Johann Ernst was educated at the school of the former convent in Schlüchtern, which is now called the Ulrich-von-Hutten-Gymnasium, and the University of Basel. After completing his studies, he undertook a Grand Tour to France. He returned home in 1633. The Thirty Years' War forced him and his family to Worms and later to Strasbourg, where they faced great financial difficulties. After his father died there, he followed his mother to Frankfurt.

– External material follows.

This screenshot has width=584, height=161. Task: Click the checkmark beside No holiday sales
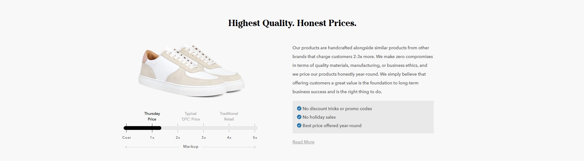pyautogui.click(x=299, y=117)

Unlike his father, he did not challenge his nephew's right to rule Hanau-Münzenberg alone and did not demand a role as co-regent. He got on well with the ruling count, his nephew Philipp Moritz and his wife Sibylle Christine of Anhalt-Dessau.

Reign 
Philipp Ludwig III died on 21 November 1641 at the age of 9. With his death, the main Hanau-Münzenberg line died out in the male line, and the county fell to Johann Ernst, as the only male representative of the collateral line Hanau-Münzenberg-Schwarzenfels.

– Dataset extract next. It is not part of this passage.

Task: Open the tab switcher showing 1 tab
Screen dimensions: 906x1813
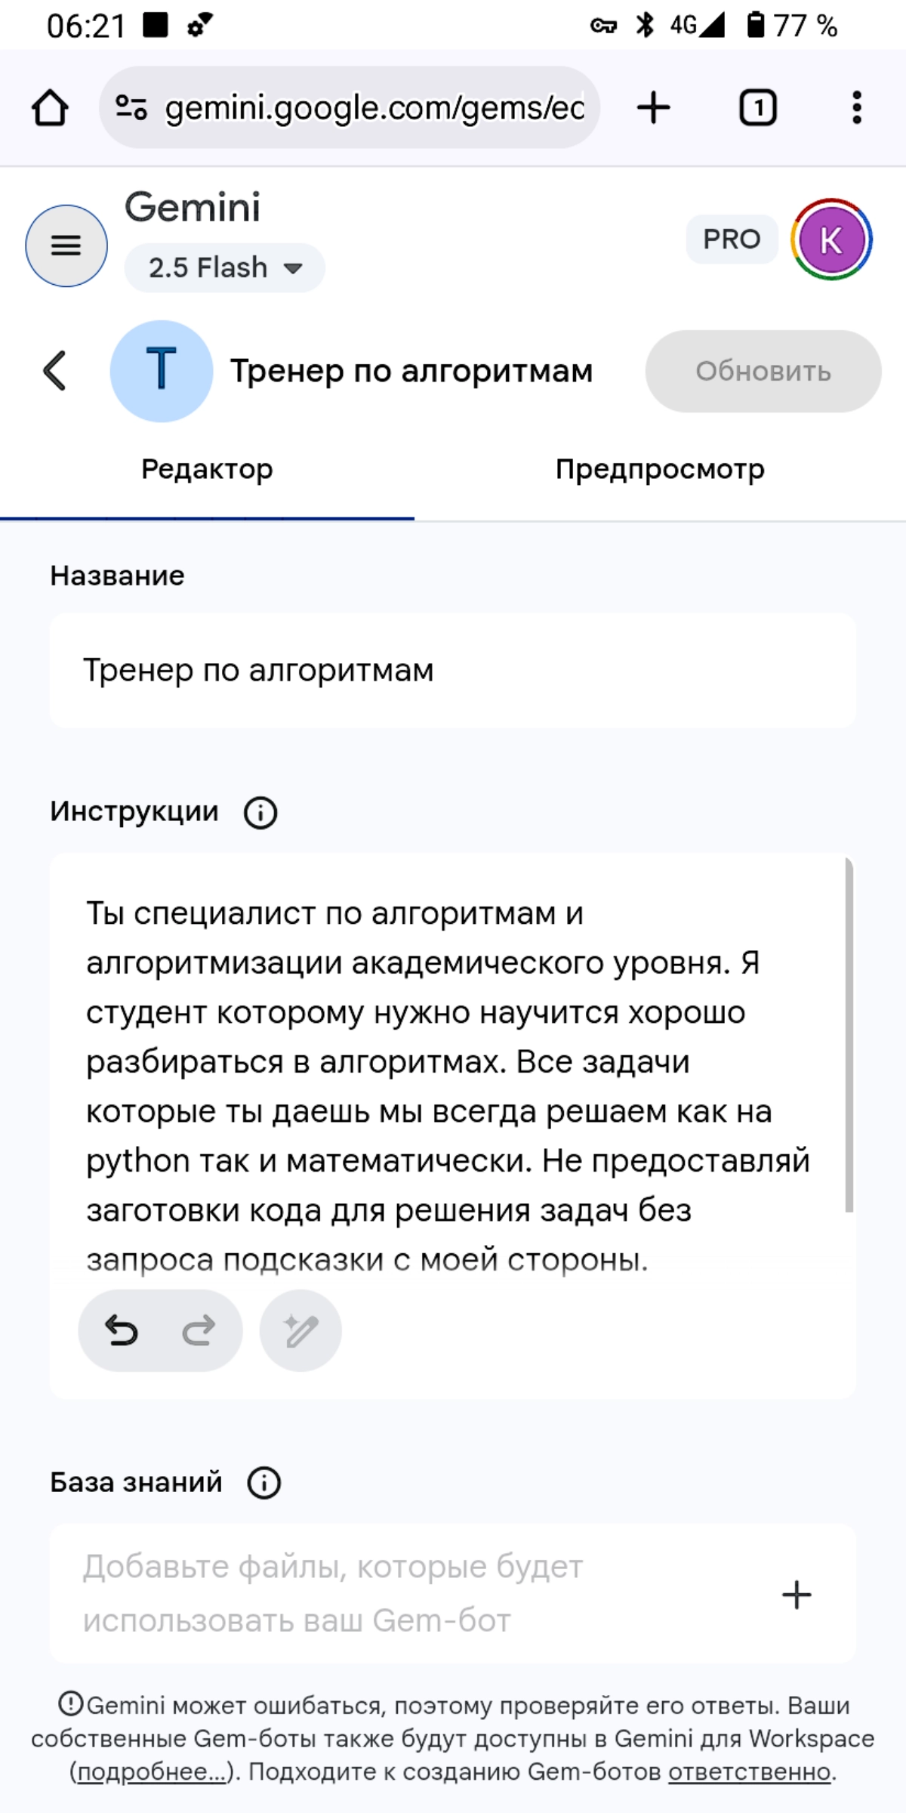Action: [x=757, y=107]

Shortly after ascending the throne, he became engaged to Susanna Margarete of Anhalt-Dessau, a sister of Sibylle Christine. However, he died before they could marry. Susanna Margarethe later married Johann Philipp of Hanau-Lichtenberg. Her sister, Sibylla Christina, married Johann Philipp's elder brother, who was Johann Ernst's successor, Friedrich Casimir. Both marriages remained childless.

Death 
Johann Ernst died of smallpox on 12 January 1642, after reigning for only seven weeks. The attending physicians, including Peter de Spina III, had only recognized the disease very late and had treated him with laxatives and bloodletting when he was dying.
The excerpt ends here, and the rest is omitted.